# What you need to do:
When you repeat the entries below, please keep them exact and leave out the pictures.

# Source information:
::::
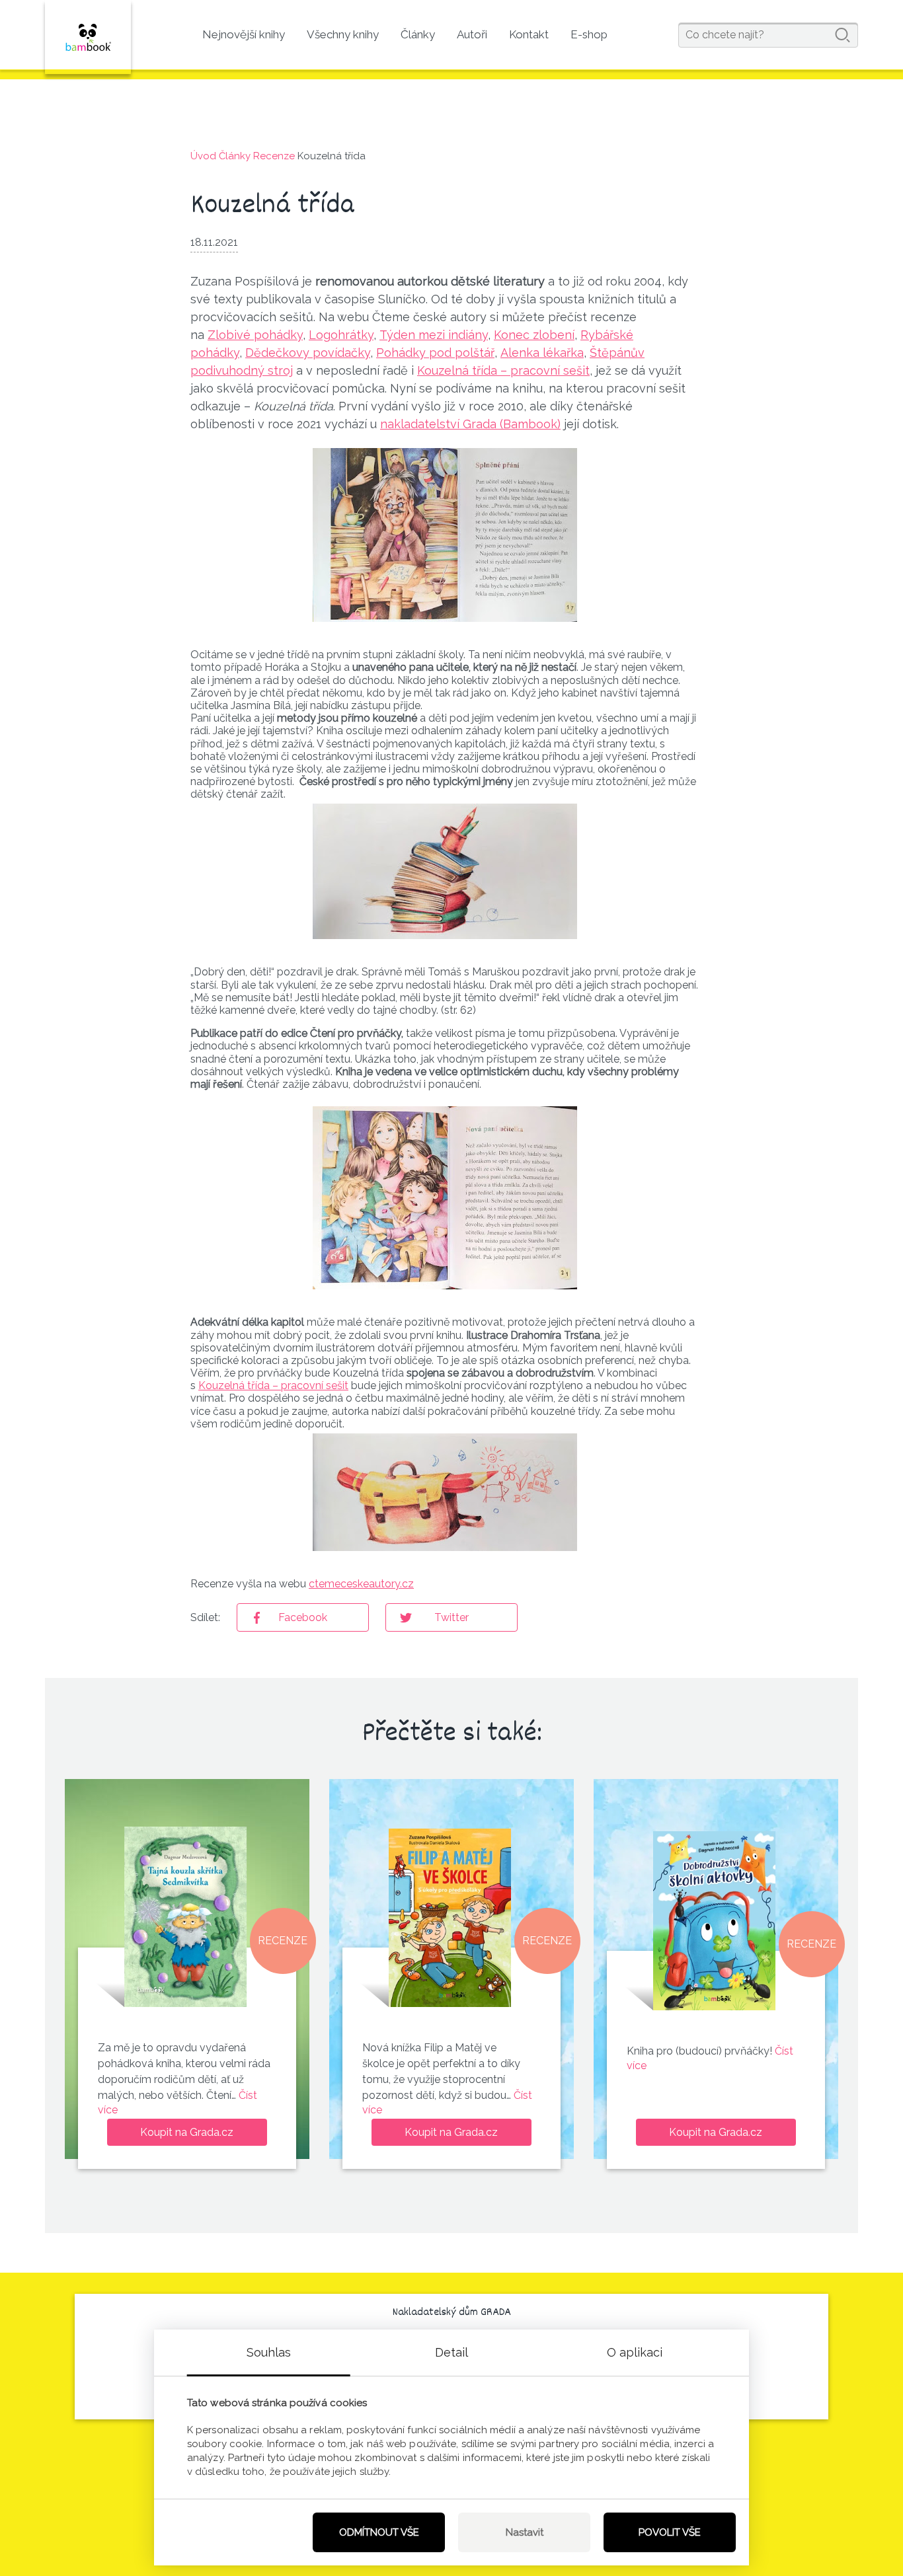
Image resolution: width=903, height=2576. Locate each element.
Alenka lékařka (542, 353)
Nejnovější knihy (243, 34)
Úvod (203, 156)
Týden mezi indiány (433, 335)
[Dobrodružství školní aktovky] (714, 1921)
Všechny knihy (343, 34)
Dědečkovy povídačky (307, 353)
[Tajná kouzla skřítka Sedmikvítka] (185, 1917)
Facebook (302, 1617)
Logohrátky (341, 335)
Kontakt (529, 34)
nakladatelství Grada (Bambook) (470, 424)
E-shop (589, 34)
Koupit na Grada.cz (186, 2132)
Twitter (451, 1617)
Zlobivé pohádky (255, 335)
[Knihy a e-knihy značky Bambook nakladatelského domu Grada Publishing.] (88, 37)
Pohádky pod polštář (435, 353)
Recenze (274, 156)
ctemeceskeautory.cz (361, 1583)
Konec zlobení (534, 335)
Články (418, 34)
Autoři (472, 34)
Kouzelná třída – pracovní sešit (503, 370)
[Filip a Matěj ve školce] (450, 1917)
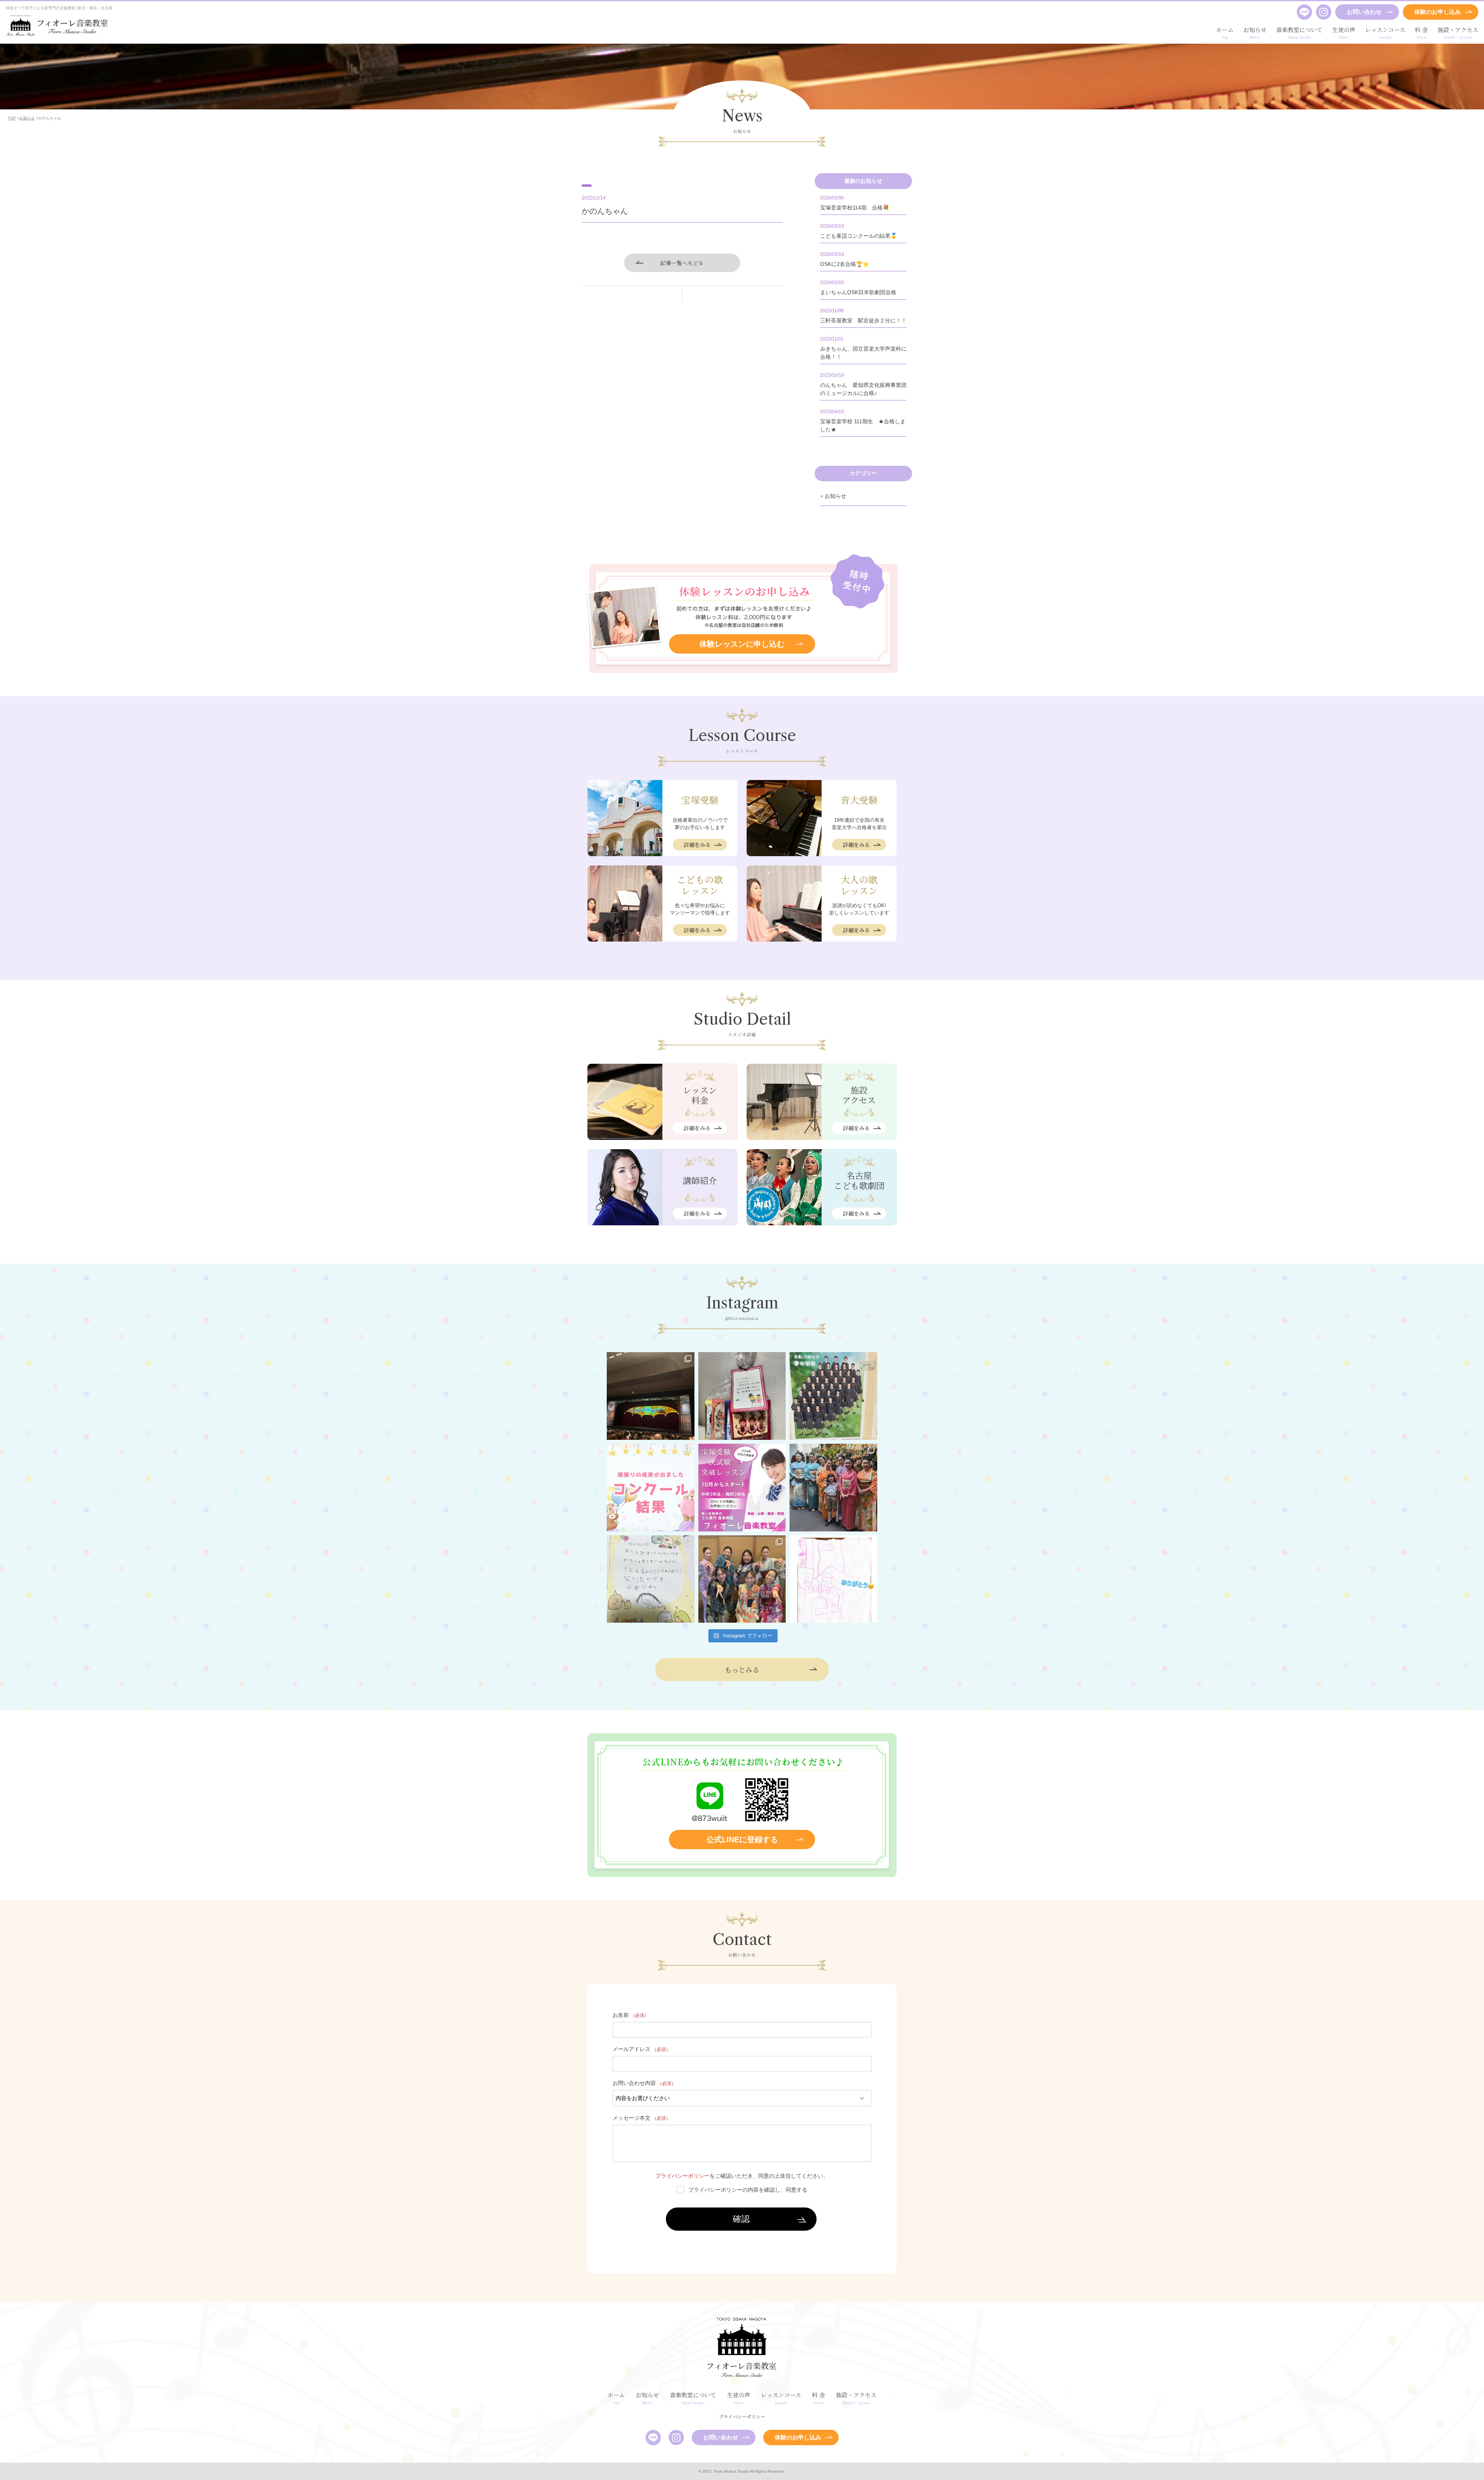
::::
# Result below:
Image resolution: width=903, height=2576. Locate each element.
Alenka lékařka (542, 353)
Nejnovější knihy (243, 34)
Úvod (203, 156)
Týden mezi indiány (433, 335)
[Dobrodružství školní aktovky] (714, 1921)
Všechny knihy (343, 34)
Dědečkovy povídačky (307, 353)
[Tajná kouzla skřítka Sedmikvítka] (185, 1917)
Facebook (302, 1617)
Logohrátky (341, 335)
Kontakt (529, 34)
nakladatelství Grada (Bambook) (470, 424)
E-shop (589, 34)
Koupit na Grada.cz (186, 2132)
Twitter (451, 1617)
Zlobivé pohádky (255, 335)
[Knihy a e-knihy značky Bambook nakladatelského domu Grada Publishing.] (88, 37)
Pohádky pod polštář (435, 353)
Recenze (274, 156)
ctemeceskeautory.cz (361, 1583)
Konec zlobení (534, 335)
Články (418, 34)
Autoři (472, 34)
Kouzelná třída – pracovní sešit (503, 370)
[Filip a Matěj ve školce] (450, 1917)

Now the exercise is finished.